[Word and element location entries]
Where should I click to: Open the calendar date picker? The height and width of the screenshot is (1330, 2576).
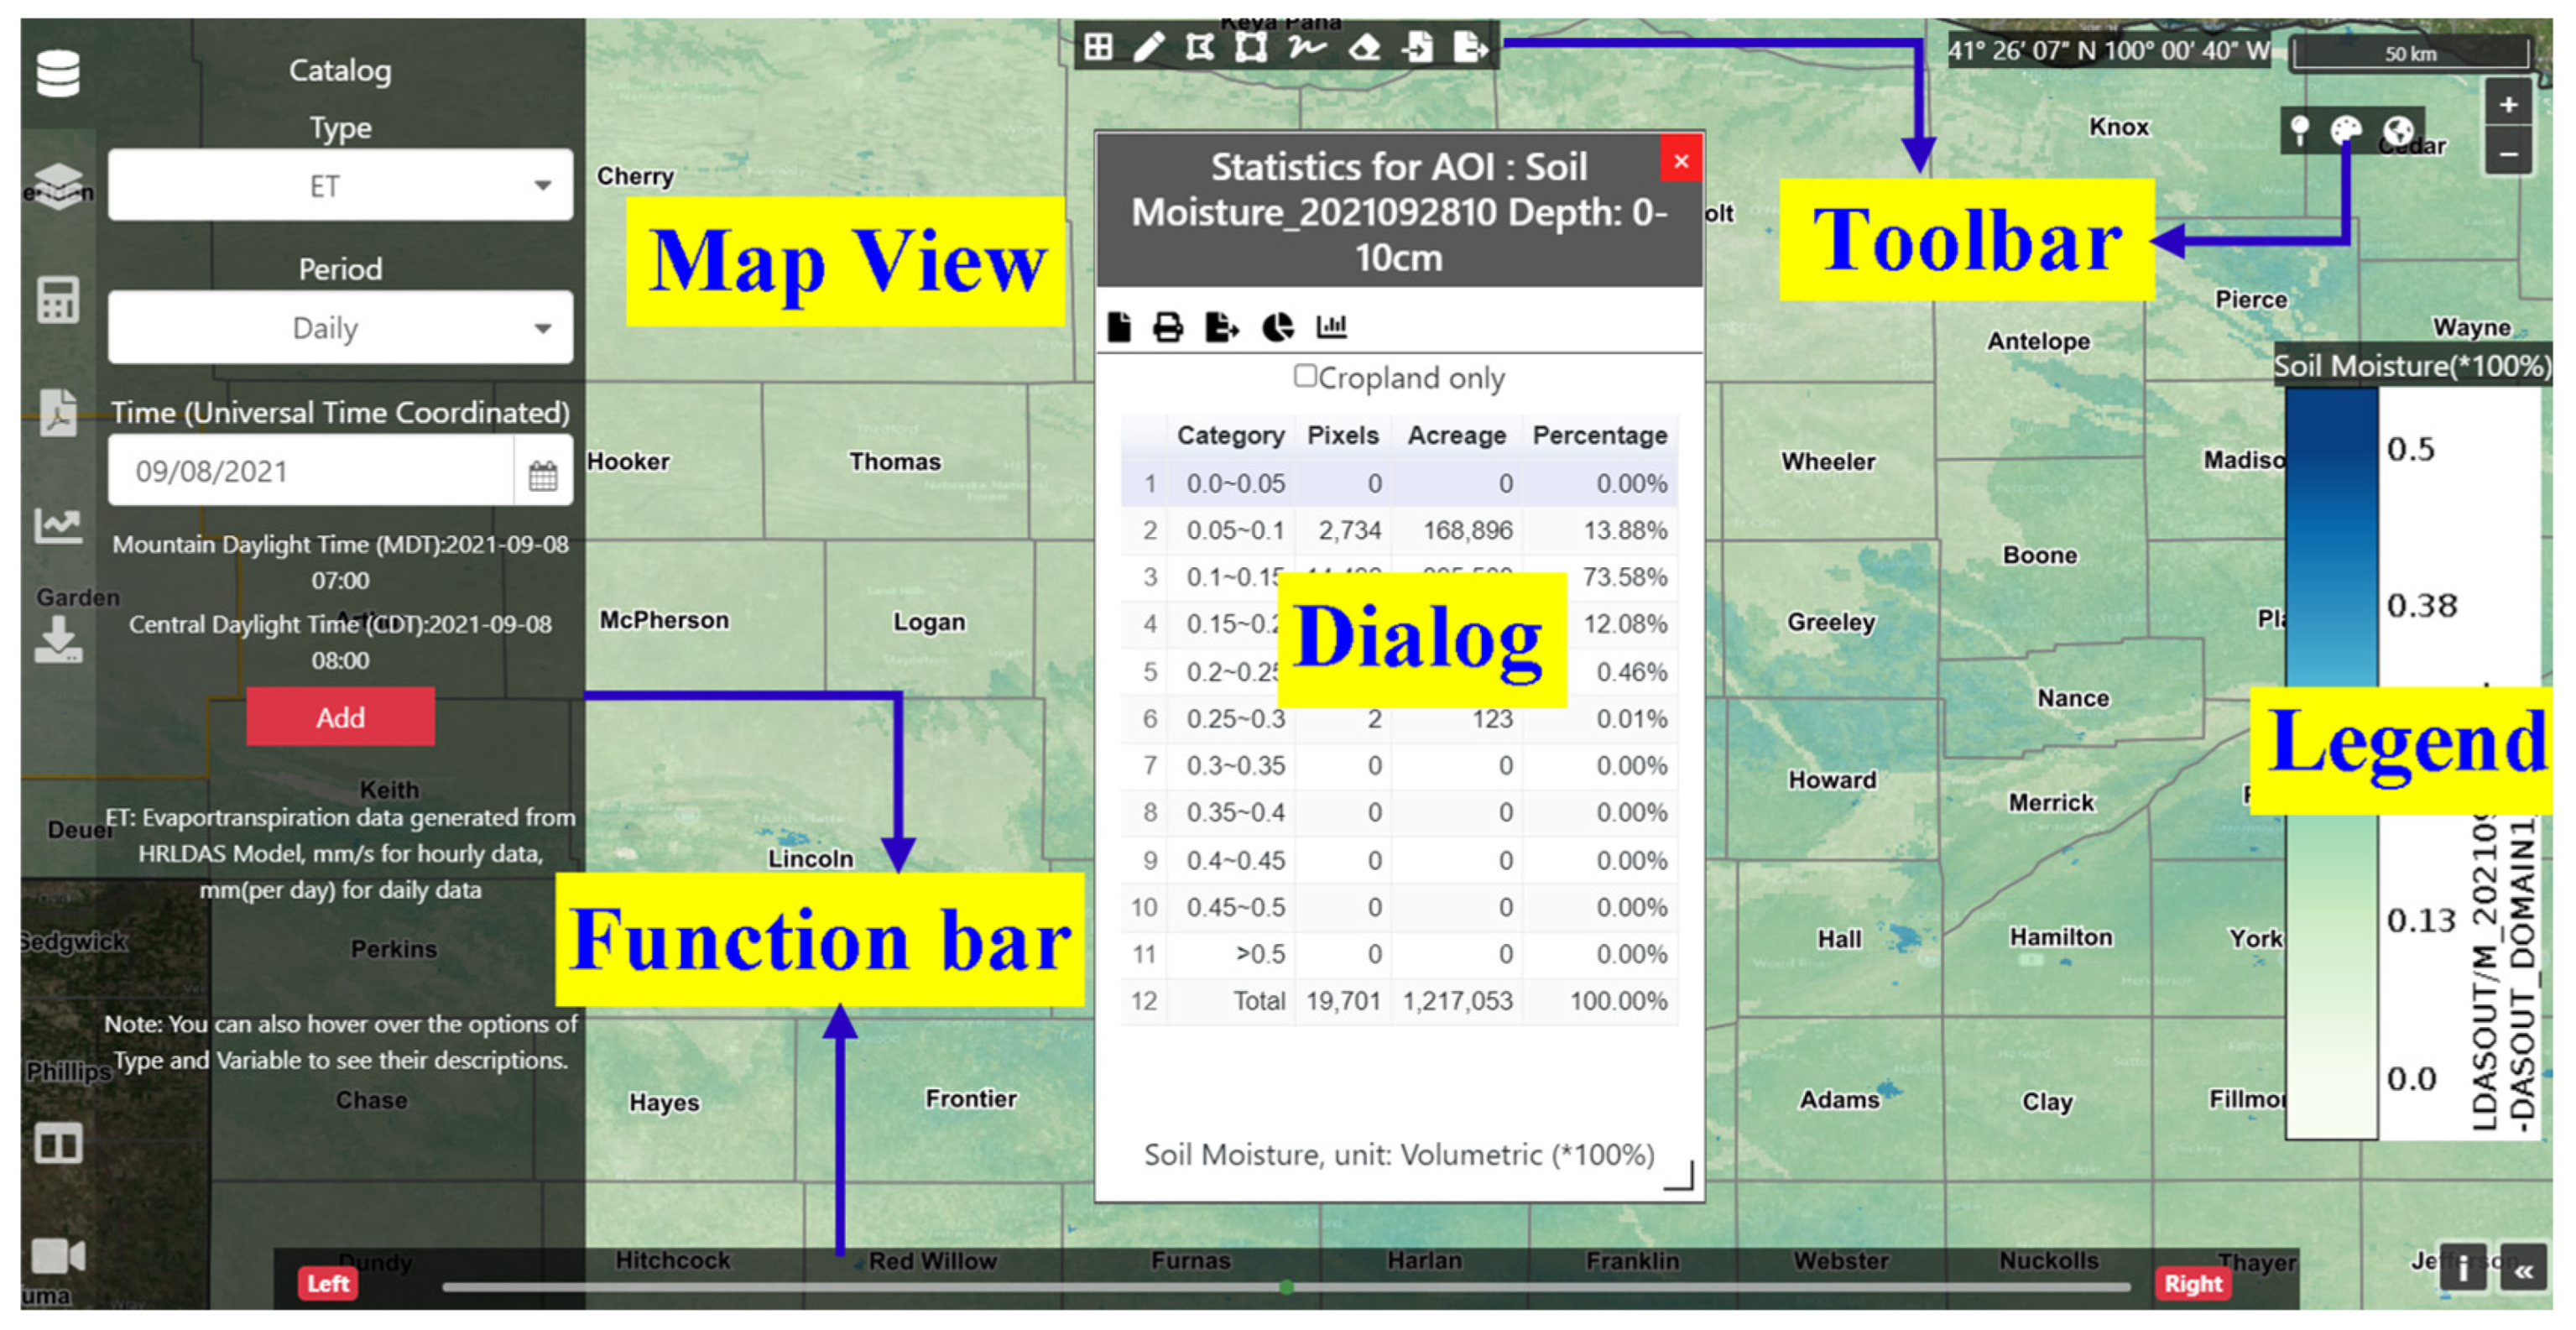click(x=542, y=474)
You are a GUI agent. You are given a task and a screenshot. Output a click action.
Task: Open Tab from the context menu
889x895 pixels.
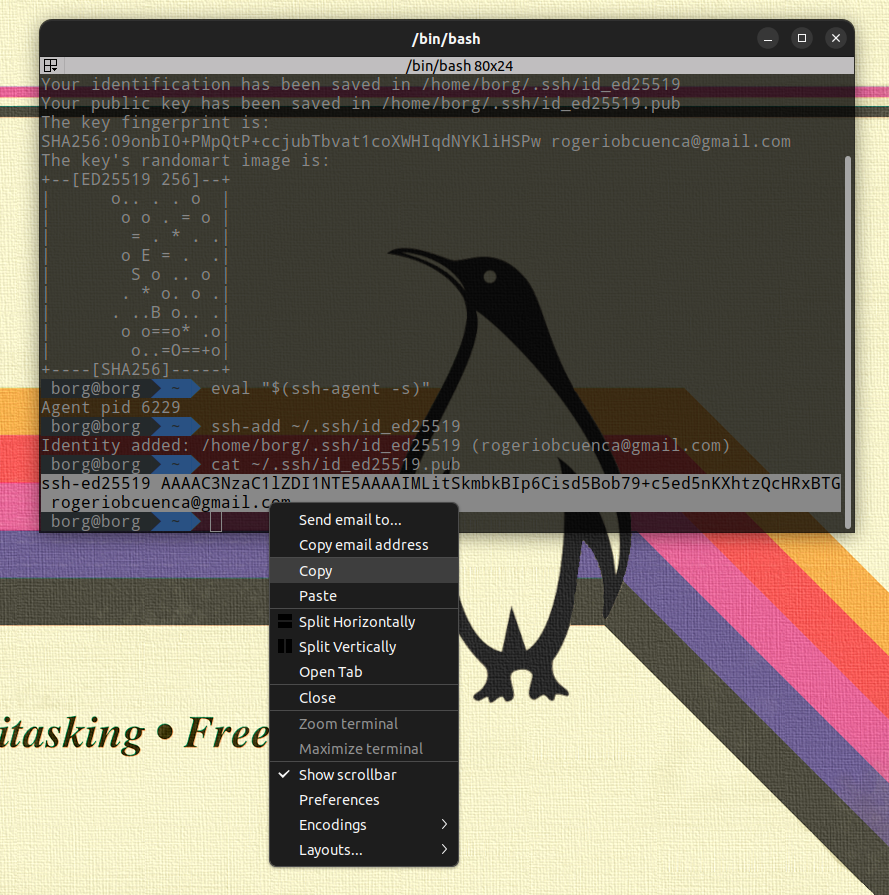point(330,672)
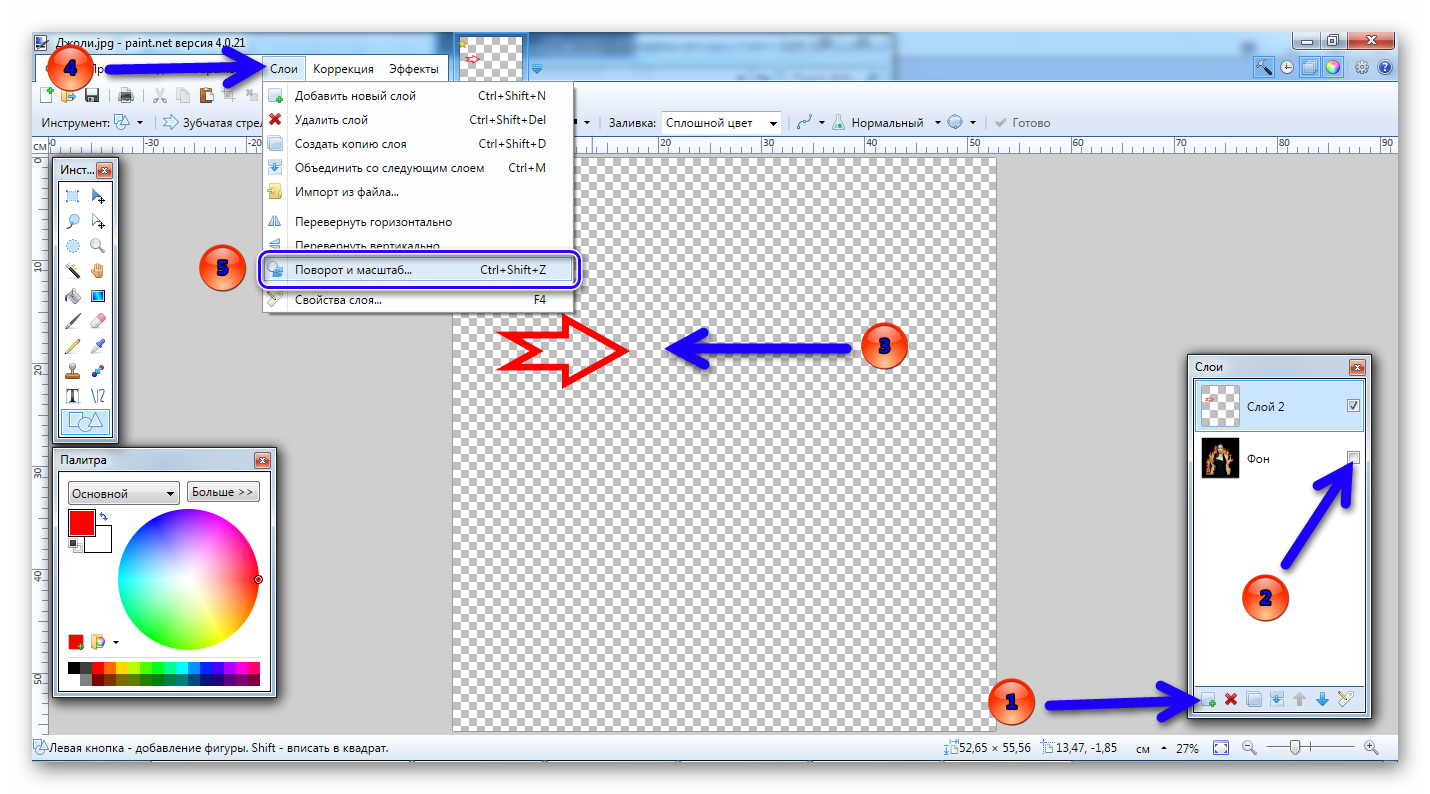Open the Эффекты menu
Image resolution: width=1430 pixels, height=794 pixels.
click(413, 69)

- [Instructions for the task]: Copy all of these entries line for line without changing anything. Leave out the pictures.

- [Reply]:
Where should I click to: Open the calendar date picker? The height and width of the screenshot is (1330, 2576).
click(x=542, y=474)
You are a GUI agent. You are given a task and a screenshot. Output a click action.
Task: Open Tab from the context menu
889x895 pixels.
point(330,672)
Open the Эффекты menu
Image resolution: width=1430 pixels, height=794 pixels.
click(413, 69)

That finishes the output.